Implementing a data science team methodology allows for an independent view of the potential success of new product launches and trade-ups.

Demand Management Review

Advanced analytics such as machine learning and robotics process automation rely on numerous transactions and programming to turn historical data into future allocations and predictions. Much the same as statistical forecasting, machine learning will work with the data and experts, such as demand managers, to start learning the algorithms and patterns to predict future outcomes. We started deploying machine learning in another part of the business on our financial forecast, the test showed an increase in accuracy to 95% and so they started rolling it out across the globe.

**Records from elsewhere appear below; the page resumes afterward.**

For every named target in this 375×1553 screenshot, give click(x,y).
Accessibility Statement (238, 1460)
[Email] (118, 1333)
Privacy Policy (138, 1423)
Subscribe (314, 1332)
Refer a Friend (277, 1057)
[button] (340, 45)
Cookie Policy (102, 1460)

Utilising current technologies you could build a machine learning algorithm to derive a forecast of high accuracy and remove a majority of demand management teams. The data can then be built into visualisations that can be interacted with sales teams to help provide indicators of change.

Supply Management Review

Following on from the DMR, robotics process automation can take the data and allocate it automatically to create the supply plan adherence schedule. It can use machine learning to allocate safety stock levels and provide suppliers with requests for raw materials. As AI grows you can then start deploying

The data science can look at risks and opportunities to provide further insight to the SMR, with standard analytics bringing it all together in visualisations for the management team.

 

Summary

Many organisations are embracing the digital transformation with increased demand for Chief Data Officer’s and utilisation of data becoming part of the normal course of business in this fast changing environments. Many businesses, including those from a data background, are having to change the way they operate to take advantage and stay relevant in this new digital world. I

When I started out on the journey of IBM it would have been of great advantage if their could have been a digital offer alongside the process as it slowed us down greatly in deployment as we designed it, learnt from it and built it. As we were also learning how to benefit from IBM.

In conclusion, it is my belief, that IBM can seize the opportunity to integrate their process with the data and introduce a new offer to build the data models, visualisations and teams to drive a digital IBM. This will allow IBM to remain current with changing practices and reliance on data and help businesses get to value more quickly, enhancing the partnership.